Norby, the Mixed-Up Robot
- First edition (publ. Walker Books) Cover by Anthony Accardo
- Author: Janet and Isaac Asimov
- Publisher: Walker & Co.
- Publication date: September 1983
- ISBN: 978-0-802-76495-9

= Norby, the Mixed-Up Robot =

1983 book by Janet and Isaac Asimov

Norby, the Mixed-Up Robot (1983, Walker & Company) is the first book in the Norby series by American authors Janet Asimov and Isaac Asimov. In it, Jefferson Wells and Norby stop Ing from taking over the Solar System with the help of Jeff's brother Fargo Wells, police officer Albany Jones, and Admiral Boris Yobo. According to Isaac Asimov, although Janet Asimov did 90% of the work, his "name was wanted on the book for the betterment of sales [and he] went over the manuscript and polished it a bit." It, along with its sequel, was illustrated for Boys' Life.

==Plot summary==

The book starts with Jeff Wells, a cadet at a military academy on Mars in need of a teaching robot, for although he is not flunking, his substandard grades have caused concern for Agent Two Gidlow, who has also pointed out that the Wells family has lost their fortune and his tuition is overdue, ergo termination is recommended. The more sympathetic commandant, Admiral Yobo, permits Jeff to remain in the academy, being well aware of the hardships of the Wellses, and gives Jeff a credit voucher to buy a robot. As the academy has ended for summer, Jeff returns to Earth, where he buys a small, fat robot only to discover that it has the only mini-anti-gravity device in existence. The robot reveals he was owned many years ago by a man named MacGillicuddy, who found him in a wrecked spaceship, then used his parts to repair a damaged robot of his own, hence his comical shape. MacGillicuddy called the robot "Macko", but the robot says he didn't like this name. Jeff, seeing the old label on the stainless steel barrel used for the robot's body, proclaiming it contained "Norb's Nails" suggests calling him "Norby" and Norby agrees.

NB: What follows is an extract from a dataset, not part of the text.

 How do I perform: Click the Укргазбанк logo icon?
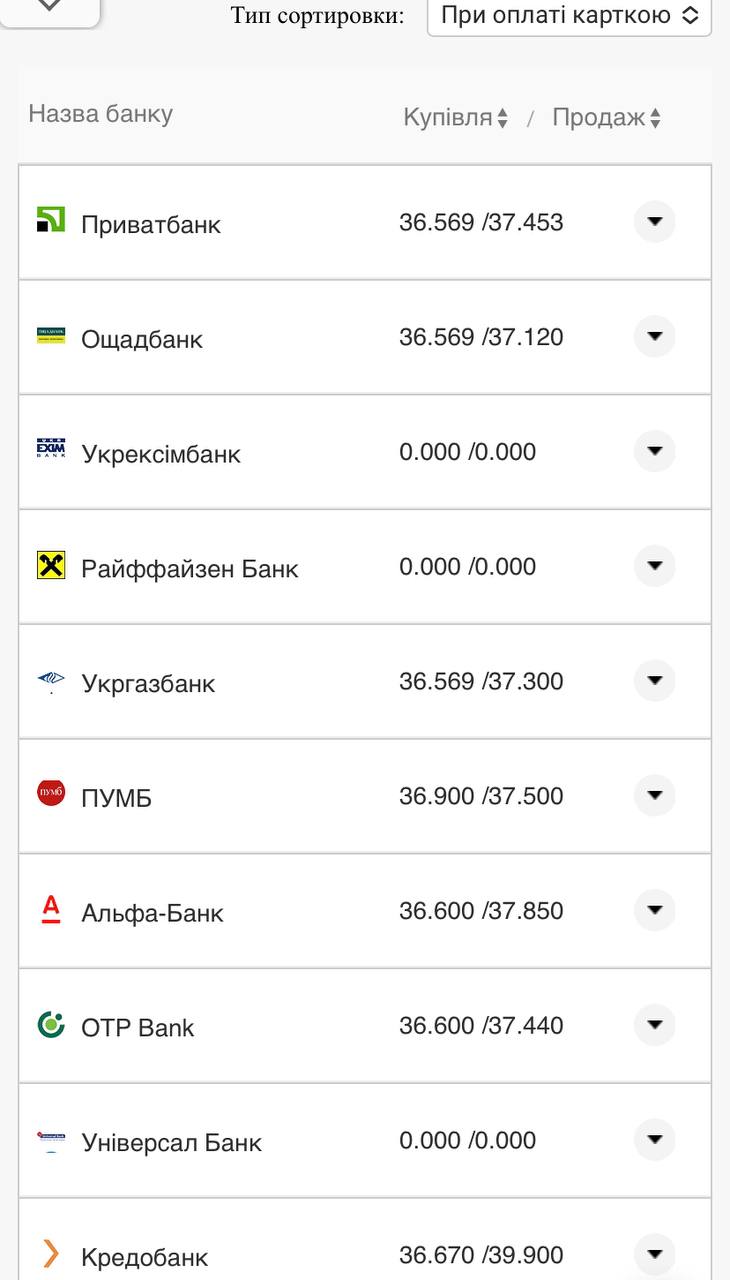[51, 681]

Norby and Jeff go to the park where the evil villain Ing's henchmen are after Fargo Wells, Jeff's brother. Norby and Jeff stop the henchmen who are captured by the police. The policewoman in charge of the squad identifies herself as Albany Jones, whom Fargo knew from his days at Neil Armstrong High School. Ing manages to take over Manhattan Island, renaming it the "Kingdom of Ing", but Norby and Jeff start a revolt against him with the aid of a dowdy woman whom they save from being arrested. However, as Ing's soldiers are about to capture Jeff, Norby absconds using a hyperdrive, never before done and creating a subplot for the second book in the series Norby's Other Secret, as they end up on an alien planet named Jamya. Norby uses the hyperdrive to return to Earth, where they enlist Admiral Yobo in their quest to stop Ing. The trio takes Admiral Yobo's ship, but Norby warns that his hyperspace ability does not guarantee a successful infiltration of the Kingdom of Ing, to which Jeff sternly orders Norby to push forward. The hyperdrive literally causes Yobo's ship to hover above Ing's head, forcing him to a humiliating surrender. After unmasking Ing, he is revealed to be Agent Gidlow, who held a longtime grudge against Jeff and Fargo's family. The book ends with Fargo restoring the family fortune, and Albany Jones earning a promotion, as well as starting a relationship with Fargo. Jeff ends the story saying Norby is his Mixed-Up Robot.

==Audio version==
A vinyl LP recording of Chapters 1 and 2 of Norby, the Mixed-Up Robot was released in 1986 by Caedmon Records. It was recorded by actor Mark Hamill. He has stated that he does not recall recording the tracks.